__PROBLEM STATEMENT__:
Exact copies of all the records are to be output.

##############################

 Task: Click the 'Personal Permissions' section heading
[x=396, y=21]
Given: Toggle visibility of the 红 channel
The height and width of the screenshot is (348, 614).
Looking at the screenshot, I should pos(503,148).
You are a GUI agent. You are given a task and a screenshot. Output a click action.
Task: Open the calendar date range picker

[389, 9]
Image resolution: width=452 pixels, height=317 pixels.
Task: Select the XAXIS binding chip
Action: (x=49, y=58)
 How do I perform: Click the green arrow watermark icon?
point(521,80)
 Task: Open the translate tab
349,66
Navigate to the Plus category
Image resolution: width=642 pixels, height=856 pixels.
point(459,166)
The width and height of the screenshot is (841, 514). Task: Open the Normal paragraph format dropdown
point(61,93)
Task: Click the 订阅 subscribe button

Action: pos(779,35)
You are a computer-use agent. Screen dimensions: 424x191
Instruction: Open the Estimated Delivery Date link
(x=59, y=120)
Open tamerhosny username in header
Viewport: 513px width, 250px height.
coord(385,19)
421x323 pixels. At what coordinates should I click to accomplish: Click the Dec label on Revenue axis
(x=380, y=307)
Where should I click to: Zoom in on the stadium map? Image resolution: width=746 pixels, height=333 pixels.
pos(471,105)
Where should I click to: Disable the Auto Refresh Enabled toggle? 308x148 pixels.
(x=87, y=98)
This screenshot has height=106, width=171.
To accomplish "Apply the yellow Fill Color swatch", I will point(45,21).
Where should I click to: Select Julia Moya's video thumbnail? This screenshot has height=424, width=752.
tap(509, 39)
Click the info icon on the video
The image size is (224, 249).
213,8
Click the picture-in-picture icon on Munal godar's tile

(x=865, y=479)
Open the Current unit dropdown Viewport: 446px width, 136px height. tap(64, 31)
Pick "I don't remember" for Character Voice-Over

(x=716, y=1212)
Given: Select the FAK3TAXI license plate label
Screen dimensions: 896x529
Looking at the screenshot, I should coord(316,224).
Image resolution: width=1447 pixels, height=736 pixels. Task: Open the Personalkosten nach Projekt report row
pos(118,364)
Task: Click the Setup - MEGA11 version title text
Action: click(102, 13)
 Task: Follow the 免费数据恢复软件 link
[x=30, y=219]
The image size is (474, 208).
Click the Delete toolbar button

##############################

__WRITTEN ANSWER__:
 Task: Click the 'Personal Permissions' section heading
[x=396, y=21]
Given: Toggle visibility of the 红 channel
The height and width of the screenshot is (348, 614).
Looking at the screenshot, I should pos(503,148).
You are a GUI agent. You are given a task and a screenshot. Output a click action.
Task: Open the calendar date range picker

[389, 9]
Image resolution: width=452 pixels, height=317 pixels.
Task: Select the XAXIS binding chip
Action: (x=49, y=58)
 How do I perform: Click the green arrow watermark icon?
point(521,80)
 Task: Open the translate tab
349,66
Navigate to the Plus category
Image resolution: width=642 pixels, height=856 pixels.
point(459,166)
The width and height of the screenshot is (841, 514). Task: Open the Normal paragraph format dropdown
point(61,93)
Task: Click the 订阅 subscribe button

Action: pos(779,35)
You are a computer-use agent. Screen dimensions: 424x191
Instruction: Open the Estimated Delivery Date link
(x=59, y=120)
Open tamerhosny username in header
Viewport: 513px width, 250px height.
coord(385,19)
421x323 pixels. At what coordinates should I click to accomplish: Click the Dec label on Revenue axis
(x=380, y=307)
Where should I click to: Zoom in on the stadium map? Image resolution: width=746 pixels, height=333 pixels.
pos(471,105)
Where should I click to: Disable the Auto Refresh Enabled toggle? 308x148 pixels.
(x=87, y=98)
This screenshot has height=106, width=171.
To accomplish "Apply the yellow Fill Color swatch", I will point(45,21).
Where should I click to: Select Julia Moya's video thumbnail? This screenshot has height=424, width=752.
tap(509, 39)
Click the info icon on the video
The image size is (224, 249).
213,8
Click the picture-in-picture icon on Munal godar's tile

(x=865, y=479)
Open the Current unit dropdown Viewport: 446px width, 136px height. tap(64, 31)
Pick "I don't remember" for Character Voice-Over

(x=716, y=1212)
Given: Select the FAK3TAXI license plate label
Screen dimensions: 896x529
Looking at the screenshot, I should coord(316,224).
Image resolution: width=1447 pixels, height=736 pixels. Task: Open the Personalkosten nach Projekt report row
pos(118,364)
Task: Click the Setup - MEGA11 version title text
Action: click(102, 13)
 Task: Follow the 免费数据恢复软件 link
[x=30, y=219]
The image size is (474, 208).
Click the Delete toolbar button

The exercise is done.